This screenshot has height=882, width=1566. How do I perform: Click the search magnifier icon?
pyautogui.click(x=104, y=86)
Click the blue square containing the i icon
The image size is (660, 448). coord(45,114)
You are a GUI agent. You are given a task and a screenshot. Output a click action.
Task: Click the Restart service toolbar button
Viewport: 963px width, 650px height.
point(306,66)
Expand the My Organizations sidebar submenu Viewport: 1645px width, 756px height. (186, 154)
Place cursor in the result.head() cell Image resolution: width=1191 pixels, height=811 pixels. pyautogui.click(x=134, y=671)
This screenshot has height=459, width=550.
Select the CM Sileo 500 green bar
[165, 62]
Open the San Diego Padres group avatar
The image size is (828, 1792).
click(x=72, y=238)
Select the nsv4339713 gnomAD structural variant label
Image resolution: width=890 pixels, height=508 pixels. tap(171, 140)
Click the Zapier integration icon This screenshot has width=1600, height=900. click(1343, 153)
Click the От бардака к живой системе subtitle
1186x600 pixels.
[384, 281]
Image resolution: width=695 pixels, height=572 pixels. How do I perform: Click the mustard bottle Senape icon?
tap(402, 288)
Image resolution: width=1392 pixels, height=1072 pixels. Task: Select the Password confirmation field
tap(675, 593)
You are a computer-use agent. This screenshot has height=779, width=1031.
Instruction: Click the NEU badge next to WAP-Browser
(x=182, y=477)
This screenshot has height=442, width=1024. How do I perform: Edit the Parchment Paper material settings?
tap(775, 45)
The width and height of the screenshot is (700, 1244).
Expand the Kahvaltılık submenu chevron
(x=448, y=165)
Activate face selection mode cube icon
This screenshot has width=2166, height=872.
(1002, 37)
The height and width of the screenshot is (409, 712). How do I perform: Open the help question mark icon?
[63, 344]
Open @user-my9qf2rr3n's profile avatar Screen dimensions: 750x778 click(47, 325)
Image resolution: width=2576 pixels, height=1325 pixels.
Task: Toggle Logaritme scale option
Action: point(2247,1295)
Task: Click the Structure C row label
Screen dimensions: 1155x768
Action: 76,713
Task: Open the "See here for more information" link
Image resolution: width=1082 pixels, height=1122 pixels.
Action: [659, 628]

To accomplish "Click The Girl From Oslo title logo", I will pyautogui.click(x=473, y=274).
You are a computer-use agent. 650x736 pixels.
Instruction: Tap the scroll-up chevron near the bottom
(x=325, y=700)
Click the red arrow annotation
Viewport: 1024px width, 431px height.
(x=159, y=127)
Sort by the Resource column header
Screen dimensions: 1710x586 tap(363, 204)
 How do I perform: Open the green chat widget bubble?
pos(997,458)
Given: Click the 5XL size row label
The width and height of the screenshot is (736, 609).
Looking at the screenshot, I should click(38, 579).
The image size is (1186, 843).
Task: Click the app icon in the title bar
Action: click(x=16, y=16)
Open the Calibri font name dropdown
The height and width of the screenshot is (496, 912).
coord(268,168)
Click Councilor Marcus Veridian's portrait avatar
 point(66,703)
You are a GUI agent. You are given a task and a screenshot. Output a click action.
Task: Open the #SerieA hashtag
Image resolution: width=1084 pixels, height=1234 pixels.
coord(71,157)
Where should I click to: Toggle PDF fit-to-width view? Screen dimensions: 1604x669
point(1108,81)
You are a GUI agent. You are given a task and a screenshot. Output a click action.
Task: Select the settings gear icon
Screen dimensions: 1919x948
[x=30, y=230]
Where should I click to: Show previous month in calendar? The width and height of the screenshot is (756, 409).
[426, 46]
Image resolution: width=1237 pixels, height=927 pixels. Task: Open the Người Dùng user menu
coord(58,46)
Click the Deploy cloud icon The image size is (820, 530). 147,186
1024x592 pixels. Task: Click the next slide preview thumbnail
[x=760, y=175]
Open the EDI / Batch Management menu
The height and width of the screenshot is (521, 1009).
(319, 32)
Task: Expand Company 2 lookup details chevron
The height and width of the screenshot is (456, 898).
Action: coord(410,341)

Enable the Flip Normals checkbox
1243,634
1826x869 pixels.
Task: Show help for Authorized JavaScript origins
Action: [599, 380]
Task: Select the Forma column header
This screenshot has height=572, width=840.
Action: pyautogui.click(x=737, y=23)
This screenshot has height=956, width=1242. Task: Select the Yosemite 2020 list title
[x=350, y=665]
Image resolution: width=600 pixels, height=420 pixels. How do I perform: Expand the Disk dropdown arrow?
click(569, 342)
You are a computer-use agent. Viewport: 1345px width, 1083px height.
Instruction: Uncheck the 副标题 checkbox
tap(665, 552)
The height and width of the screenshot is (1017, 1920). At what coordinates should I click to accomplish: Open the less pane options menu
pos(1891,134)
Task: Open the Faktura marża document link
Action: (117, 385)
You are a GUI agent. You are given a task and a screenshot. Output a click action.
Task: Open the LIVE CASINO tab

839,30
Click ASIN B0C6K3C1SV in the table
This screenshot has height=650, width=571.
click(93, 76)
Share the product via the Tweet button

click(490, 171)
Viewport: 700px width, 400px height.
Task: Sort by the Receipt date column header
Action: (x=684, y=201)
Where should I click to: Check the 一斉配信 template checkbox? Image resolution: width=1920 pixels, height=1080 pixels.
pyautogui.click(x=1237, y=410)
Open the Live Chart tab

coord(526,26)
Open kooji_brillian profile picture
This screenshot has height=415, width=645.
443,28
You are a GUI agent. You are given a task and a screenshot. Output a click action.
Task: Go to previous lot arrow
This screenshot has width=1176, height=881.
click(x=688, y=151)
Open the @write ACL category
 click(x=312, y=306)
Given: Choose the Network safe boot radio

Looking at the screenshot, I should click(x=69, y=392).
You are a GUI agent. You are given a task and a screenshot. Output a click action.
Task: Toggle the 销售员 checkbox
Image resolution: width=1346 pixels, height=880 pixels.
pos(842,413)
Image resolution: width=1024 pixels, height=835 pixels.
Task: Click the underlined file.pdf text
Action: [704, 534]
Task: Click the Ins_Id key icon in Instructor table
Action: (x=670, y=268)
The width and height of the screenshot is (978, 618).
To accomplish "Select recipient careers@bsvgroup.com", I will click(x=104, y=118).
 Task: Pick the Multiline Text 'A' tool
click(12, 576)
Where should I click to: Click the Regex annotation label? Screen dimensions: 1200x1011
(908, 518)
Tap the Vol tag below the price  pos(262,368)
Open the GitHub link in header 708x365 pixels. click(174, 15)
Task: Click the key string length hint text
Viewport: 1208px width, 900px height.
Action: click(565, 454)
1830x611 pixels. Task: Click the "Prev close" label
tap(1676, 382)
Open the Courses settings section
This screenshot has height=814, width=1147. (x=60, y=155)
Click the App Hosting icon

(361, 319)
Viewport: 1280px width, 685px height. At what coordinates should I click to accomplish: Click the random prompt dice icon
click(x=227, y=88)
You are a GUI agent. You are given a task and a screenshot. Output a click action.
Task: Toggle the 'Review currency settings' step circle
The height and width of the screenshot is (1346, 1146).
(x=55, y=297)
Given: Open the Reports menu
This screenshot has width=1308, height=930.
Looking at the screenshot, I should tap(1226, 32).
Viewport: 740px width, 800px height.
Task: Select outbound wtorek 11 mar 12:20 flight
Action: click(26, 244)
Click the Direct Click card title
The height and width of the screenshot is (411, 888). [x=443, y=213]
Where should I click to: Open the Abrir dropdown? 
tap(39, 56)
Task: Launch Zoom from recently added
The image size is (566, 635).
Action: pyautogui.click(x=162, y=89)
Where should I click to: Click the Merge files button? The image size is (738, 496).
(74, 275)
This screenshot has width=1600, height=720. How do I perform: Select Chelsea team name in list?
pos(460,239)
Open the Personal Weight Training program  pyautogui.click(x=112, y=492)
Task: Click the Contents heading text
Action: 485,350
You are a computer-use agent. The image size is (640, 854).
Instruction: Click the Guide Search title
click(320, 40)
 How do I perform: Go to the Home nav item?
# # # #
Begin at the top of the listing above and set down each line exactly. Stop after the line that contains "This screenshot has height=459, width=550.".

▶ **Result of this exercise**
This screenshot has height=882, width=1566. How do I perform: Click the search magnifier icon?
pyautogui.click(x=104, y=86)
Click the blue square containing the i icon
The image size is (660, 448). coord(45,114)
You are a GUI agent. You are given a task and a screenshot. Output a click action.
Task: Click the Restart service toolbar button
Viewport: 963px width, 650px height.
point(306,66)
Expand the My Organizations sidebar submenu Viewport: 1645px width, 756px height. (186, 154)
Place cursor in the result.head() cell Image resolution: width=1191 pixels, height=811 pixels. pyautogui.click(x=134, y=671)
This screenshot has height=459, width=550.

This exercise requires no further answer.